Extracted material

┄┄┄┄┄┄┄┄┄┄

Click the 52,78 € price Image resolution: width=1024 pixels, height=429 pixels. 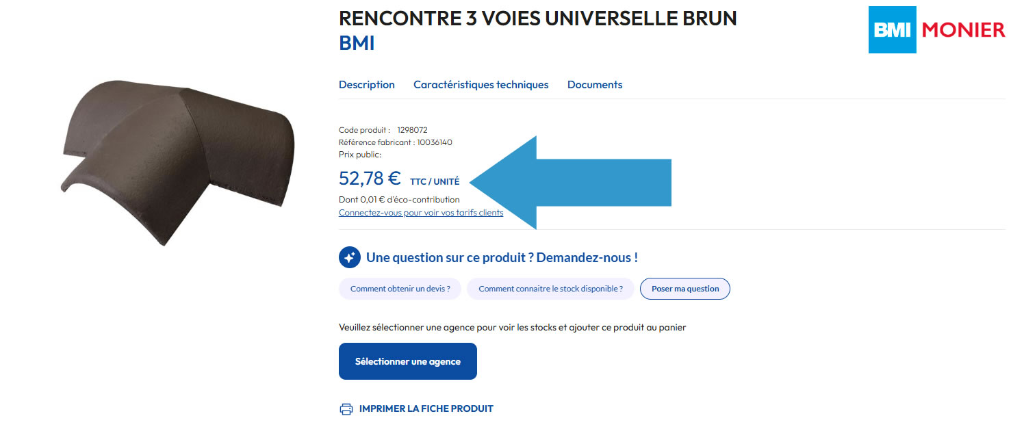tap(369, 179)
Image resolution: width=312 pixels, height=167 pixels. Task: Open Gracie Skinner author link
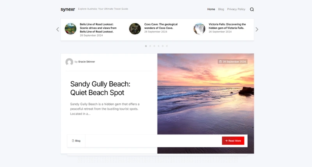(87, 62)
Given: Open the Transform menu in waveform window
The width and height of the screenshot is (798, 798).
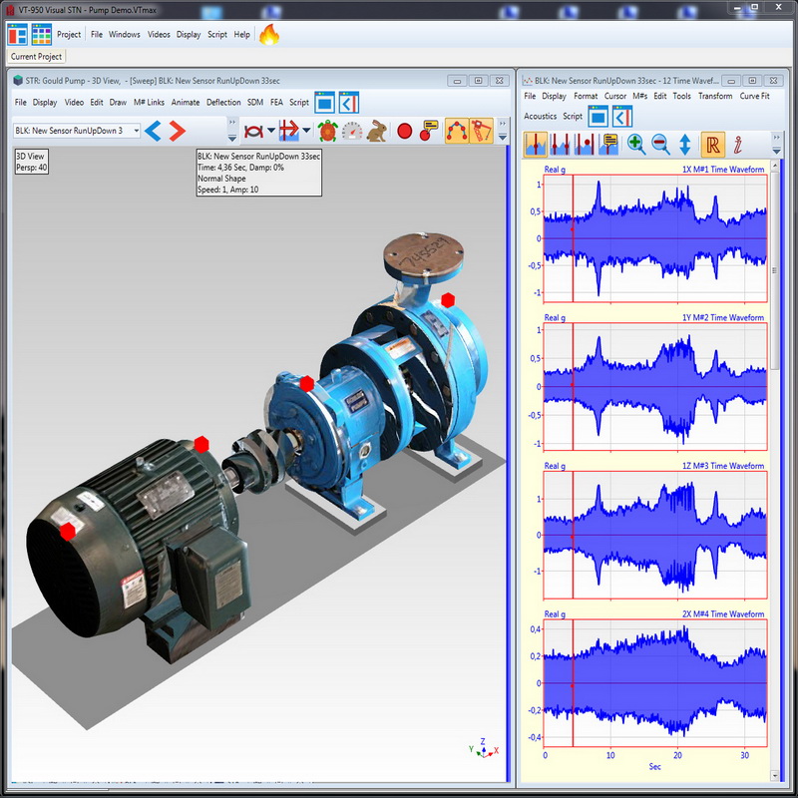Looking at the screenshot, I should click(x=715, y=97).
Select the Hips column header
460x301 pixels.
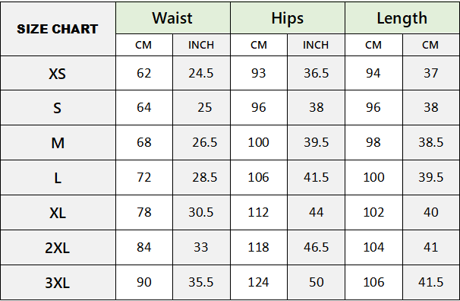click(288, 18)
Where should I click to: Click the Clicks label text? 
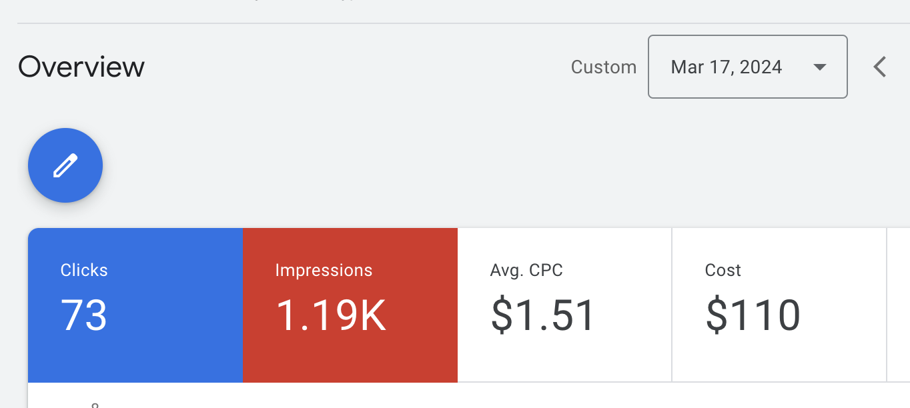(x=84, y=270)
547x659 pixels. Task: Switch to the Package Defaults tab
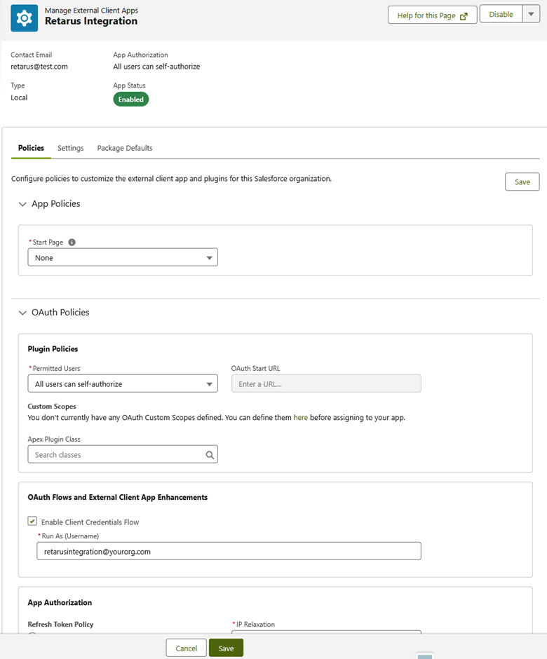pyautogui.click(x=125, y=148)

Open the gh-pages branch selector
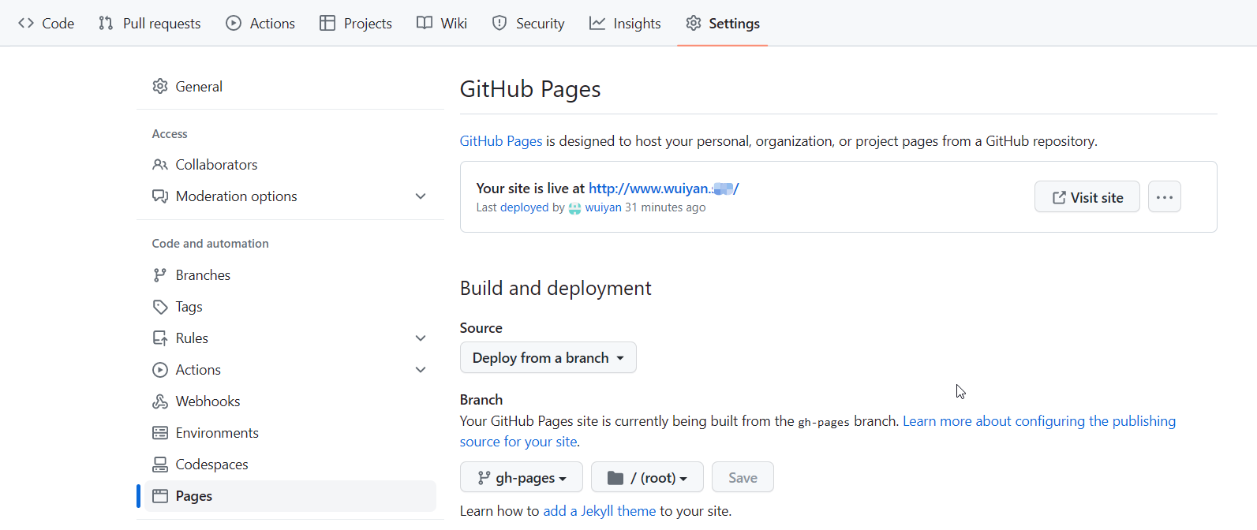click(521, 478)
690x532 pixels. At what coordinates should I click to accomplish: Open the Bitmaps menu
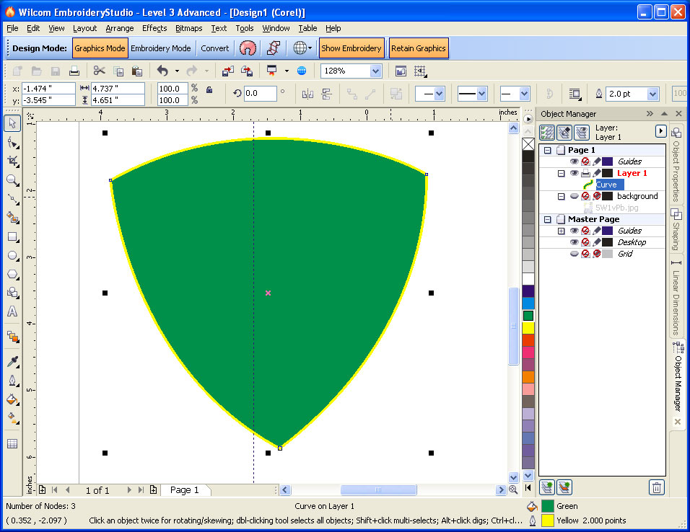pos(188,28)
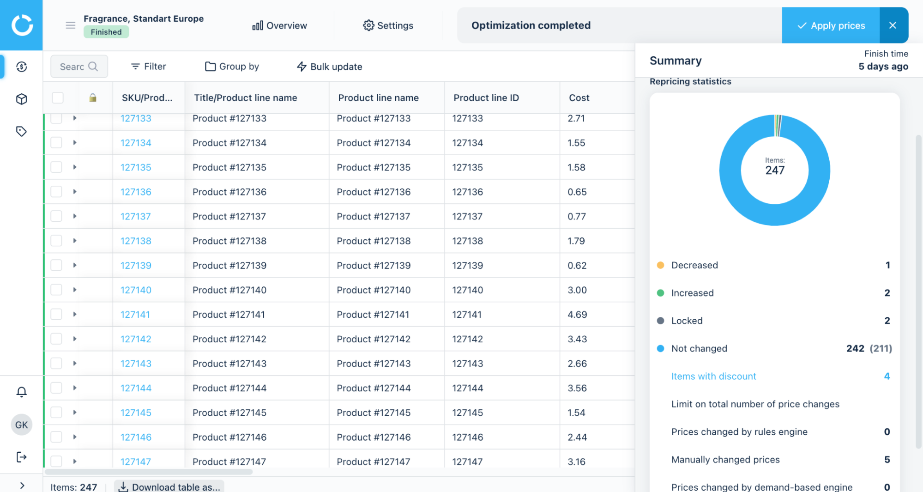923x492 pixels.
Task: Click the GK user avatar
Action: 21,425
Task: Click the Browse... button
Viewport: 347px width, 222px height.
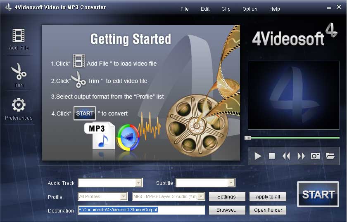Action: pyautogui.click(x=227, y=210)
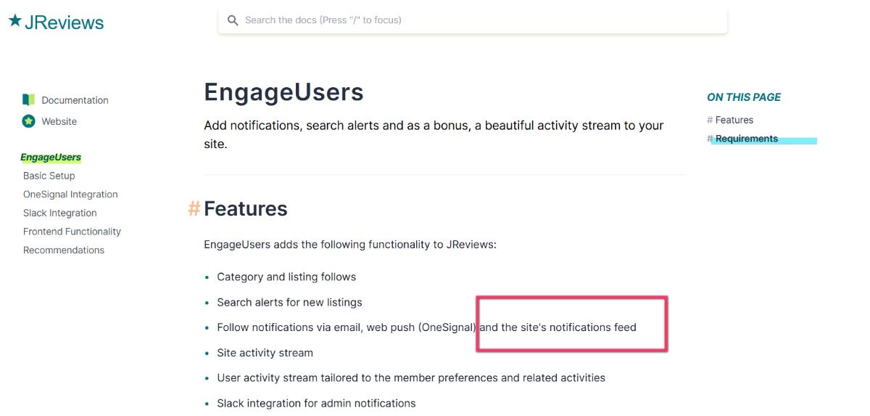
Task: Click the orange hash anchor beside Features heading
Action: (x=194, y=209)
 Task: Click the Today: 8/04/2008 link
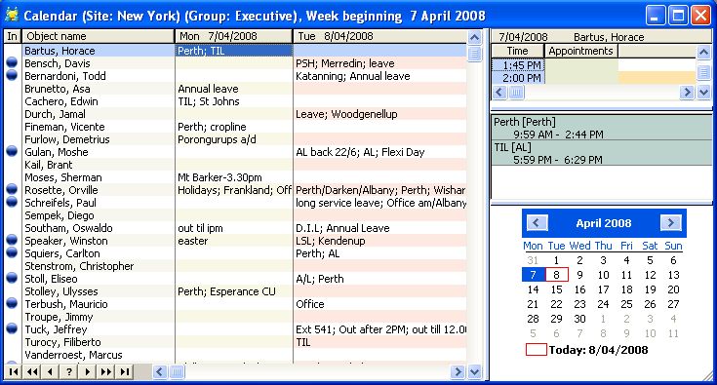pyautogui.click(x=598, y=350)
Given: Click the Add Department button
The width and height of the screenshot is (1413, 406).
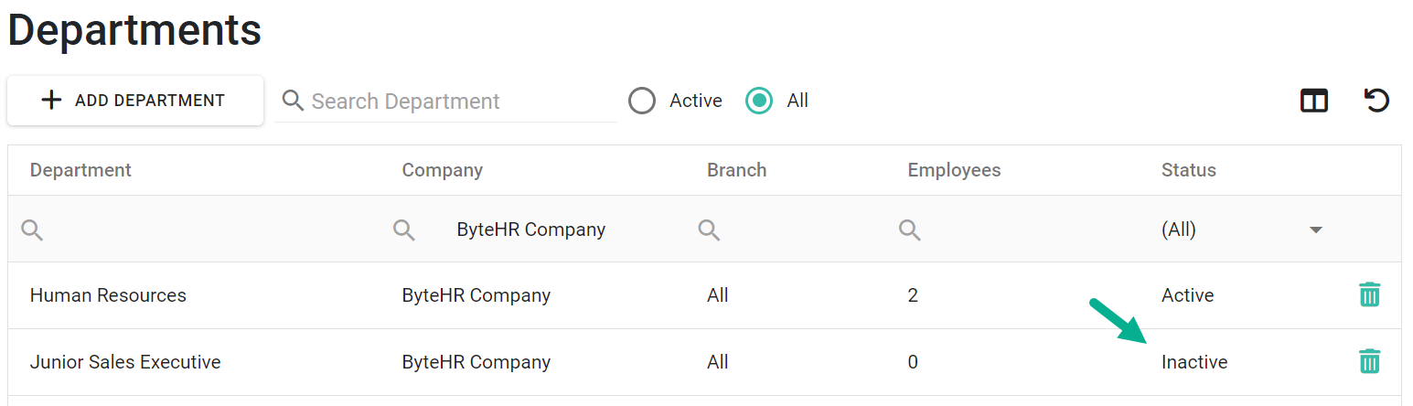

┄┄┄┄┄┄┄┄┄┄

Task item
For the word "Given", find all matching lines in the entries above and copy them out.

Answer box
Given: Open the Transform menu in waveform window
Given: Click the Add Department button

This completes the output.